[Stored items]
▬▬▬

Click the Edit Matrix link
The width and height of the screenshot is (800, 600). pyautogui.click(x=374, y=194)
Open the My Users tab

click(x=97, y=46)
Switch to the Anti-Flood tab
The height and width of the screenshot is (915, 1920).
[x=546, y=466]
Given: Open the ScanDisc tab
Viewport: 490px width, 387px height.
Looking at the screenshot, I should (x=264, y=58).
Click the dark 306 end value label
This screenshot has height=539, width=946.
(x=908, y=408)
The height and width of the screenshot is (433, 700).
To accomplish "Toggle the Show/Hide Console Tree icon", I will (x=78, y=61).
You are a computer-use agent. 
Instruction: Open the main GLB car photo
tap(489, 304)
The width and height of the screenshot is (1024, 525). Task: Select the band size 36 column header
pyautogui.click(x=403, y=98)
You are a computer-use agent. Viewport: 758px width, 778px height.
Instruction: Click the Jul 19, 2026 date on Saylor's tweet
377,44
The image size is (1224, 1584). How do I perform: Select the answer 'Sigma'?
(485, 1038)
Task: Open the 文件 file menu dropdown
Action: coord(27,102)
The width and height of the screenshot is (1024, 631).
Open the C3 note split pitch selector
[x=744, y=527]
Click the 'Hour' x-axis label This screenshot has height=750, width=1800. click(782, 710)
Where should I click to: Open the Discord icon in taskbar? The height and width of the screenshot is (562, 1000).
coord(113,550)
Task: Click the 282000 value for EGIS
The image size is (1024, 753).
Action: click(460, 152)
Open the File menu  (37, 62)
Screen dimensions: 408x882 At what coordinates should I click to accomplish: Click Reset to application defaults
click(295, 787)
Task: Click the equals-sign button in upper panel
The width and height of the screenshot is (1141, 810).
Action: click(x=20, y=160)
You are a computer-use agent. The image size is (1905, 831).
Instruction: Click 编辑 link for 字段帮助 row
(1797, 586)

▬▬▬

### WHAT THIS TASK INVOLVES
Every record above must be repeated word for word.

### RESULT OF THIS EXERCISE
Click the Edit Matrix link
The width and height of the screenshot is (800, 600). pyautogui.click(x=374, y=194)
Open the My Users tab

click(x=97, y=46)
Switch to the Anti-Flood tab
The height and width of the screenshot is (915, 1920).
[x=546, y=466]
Given: Open the ScanDisc tab
Viewport: 490px width, 387px height.
Looking at the screenshot, I should (x=264, y=58).
Click the dark 306 end value label
This screenshot has height=539, width=946.
(x=908, y=408)
The height and width of the screenshot is (433, 700).
To accomplish "Toggle the Show/Hide Console Tree icon", I will (x=78, y=61).
You are a computer-use agent. 
Instruction: Open the main GLB car photo
tap(489, 304)
The width and height of the screenshot is (1024, 525). Task: Select the band size 36 column header
pyautogui.click(x=403, y=98)
You are a computer-use agent. Viewport: 758px width, 778px height.
Instruction: Click the Jul 19, 2026 date on Saylor's tweet
377,44
The image size is (1224, 1584). How do I perform: Select the answer 'Sigma'?
(485, 1038)
Task: Open the 文件 file menu dropdown
Action: coord(27,102)
The width and height of the screenshot is (1024, 631).
Open the C3 note split pitch selector
[x=744, y=527]
Click the 'Hour' x-axis label This screenshot has height=750, width=1800. click(782, 710)
Where should I click to: Open the Discord icon in taskbar? The height and width of the screenshot is (562, 1000).
coord(113,550)
Task: Click the 282000 value for EGIS
The image size is (1024, 753).
Action: click(460, 152)
Open the File menu  (37, 62)
Screen dimensions: 408x882 At what coordinates should I click to accomplish: Click Reset to application defaults
click(295, 787)
Task: Click the equals-sign button in upper panel
The width and height of the screenshot is (1141, 810).
Action: click(x=20, y=160)
You are a computer-use agent. The image size is (1905, 831).
Instruction: Click 编辑 link for 字段帮助 row
(1797, 586)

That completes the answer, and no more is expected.